■ SELECTION
* * * * *

# Sticky  Homemade dog house heater



## Bobm

Mount a simple one bulb light receptacle on a junction box on the wall of a dog house feed the power cord out through the back of the house and thru the fence where the dog cannot get to it. Put the dog house against the fence to keep the dog away from the cord if thats not possible run the power in metal conduit and be sure to ground it, ground the can also, the easiet way to do the can is with one of the mounting bolts .
When the bulb is on, the can will get hot enough the dog wont mess with it.

Take a 3 lb coffee can and with small bolts fasten 4 evenly spaced right angle brackets on the open end poke some small holes in the bottom so it can drain any moisture and you can see if the light bulb is working and then screw the can over the light thru the right angle brackets so the dog cannot get to it.

I use small bolts thru the back of the dog house with wing nuts so its easy to remove the can and change the bulbs.

A light bulb will give of a lot of heat and the can radiates it, like a mini wood stove.

40 watts is plenty down here.


----------



## Bobm

Heres another design Red Label posted that sounds even easier to make than mine. Remember with either design keep the wires out of reach of the dog or in a metal counduit and ground the conduit all dogs chew...
Use a GFI circuit breaker if possible
Heres Red Labels post

QUOTE

Here is a very good economical heater to make.

It works best with a house with a removable or hinged cover like the one described in the Dog House Plans sticky in this Forum by Bobm.

* * * * *

■ TO BE DONE
1: In the dog house heater thread, what size coffee can is used to cover the light bulb?
2: Rewrite the dog house heater thread from "I use small" to "all dogs chew...", swapping "wing nuts" for "hex nuts".

■ RAW RECORDS

* * * * *

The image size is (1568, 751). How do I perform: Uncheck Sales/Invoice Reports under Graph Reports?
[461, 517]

* * * * *

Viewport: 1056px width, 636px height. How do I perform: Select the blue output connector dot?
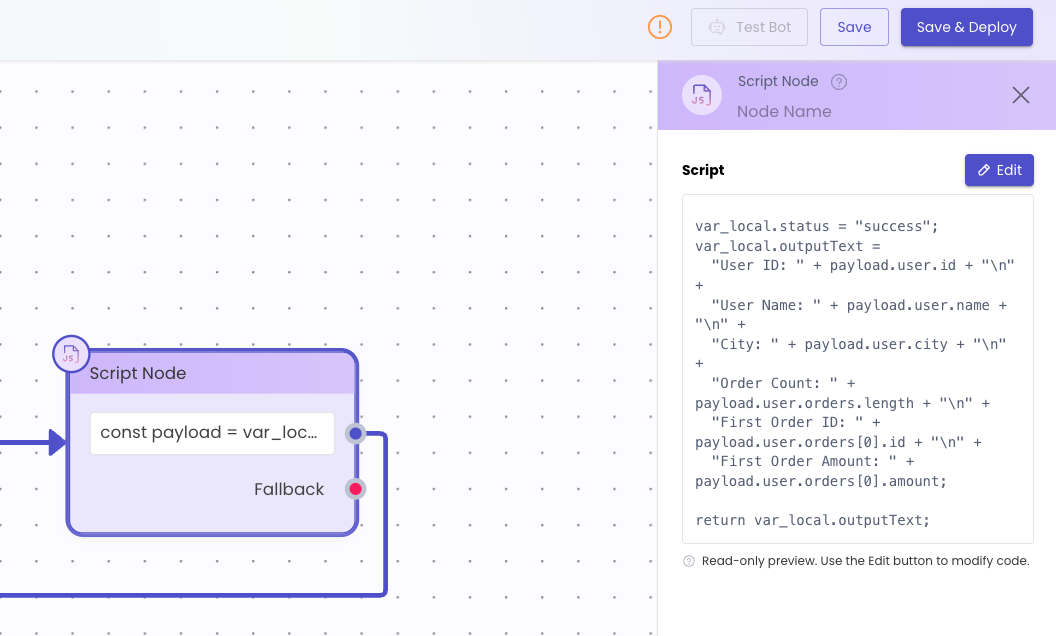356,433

* * * * *

■ SOLUTIONS BY TASK
1: A 3 lb coffee can.

2:
I use small bolts thru the back of the dog house with hex nuts so its easy to remove the can and change the bulbs.

A light bulb will give of a lot of heat and the can radiates it, like a mini wood stove.

40 watts is plenty down here.


----------



## Bobm

Heres another design Red Label posted that sounds even easier to make than mine. Remember with either design keep the wires out of reach of the dog or in a metal counduit and ground the conduit all dogs chew...